[33829]
October 18, 2021
TO: ICI MembersInvestment Company Directors
Bank, Trust and Retirement Advisory Committee
Broker/Dealer Advisory Committee
Operations Committee
Small Funds Committee
Transfer Agent Advisory Committee SUBJECTS: Cybersecurity
Distribution
Operations
Privacy
Recordkeeping
Technology & Business Continuity
Transfer Agency RE: Protecting Nonpublic Personal Information in a Data-Driven Distribution Model
We are pleased to announce the publication of a new white paper, Protecting Nonpublic Personal Information in a Data-Driven Distribution Model.

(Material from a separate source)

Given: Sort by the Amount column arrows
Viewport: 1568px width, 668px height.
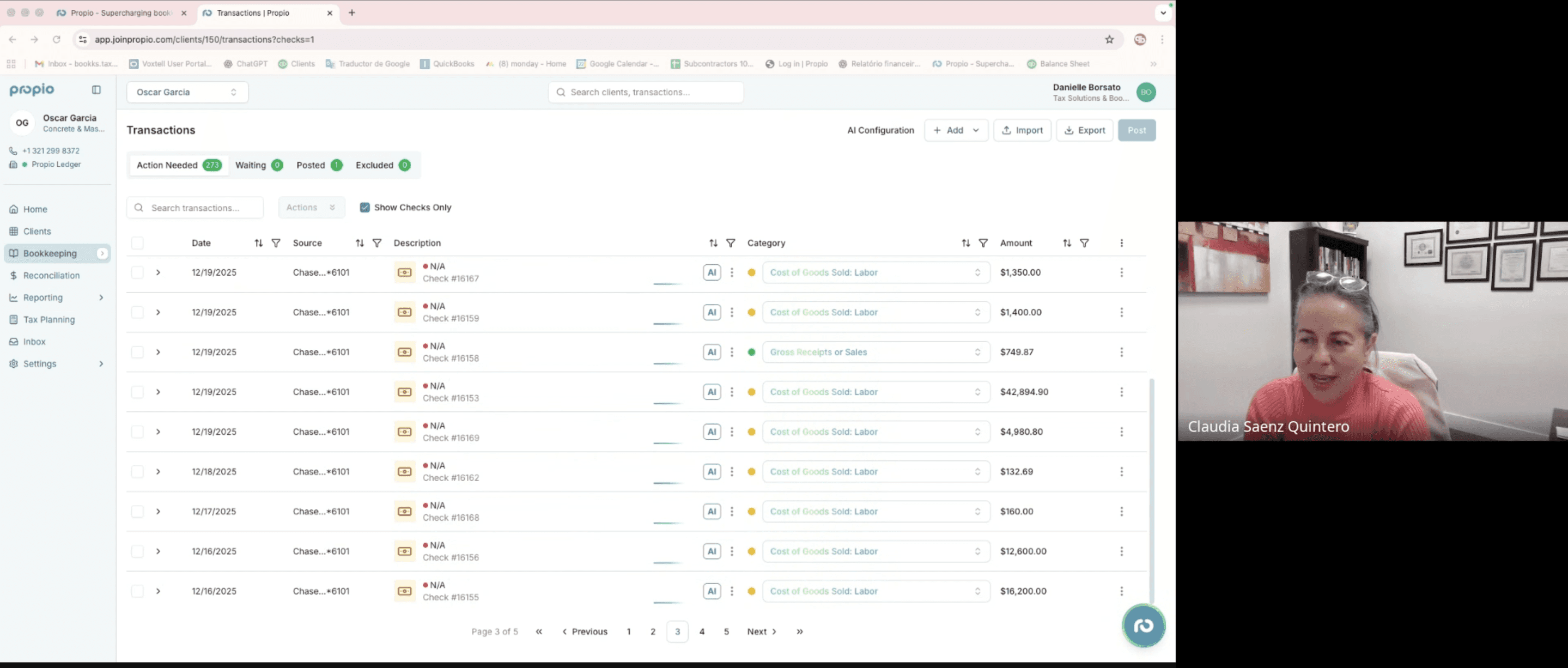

Distribution of mutual funds depends more on intermediaries today than ever before.[1] Intermediary distribution strategies often require the exchange of nonpublic personal information (NPPI)[2] between counterparties to meet important regulatory, compliance, oversight, and distribution needs—especially for mutual fund asset managers and their funds' boards of directors. Exchanging NPPI introduces numerous risks for all parties, including the shareholder or intermediary whose information is being shared, the counterparties that send and receive the data, and any entities serving as conduits for information exchange. Risks include unlawful or unnecessary cyber or employee access, constantly shifting regulation regarding NPPI management, and the legal and financial liabilities that could result from an NPPI data breach.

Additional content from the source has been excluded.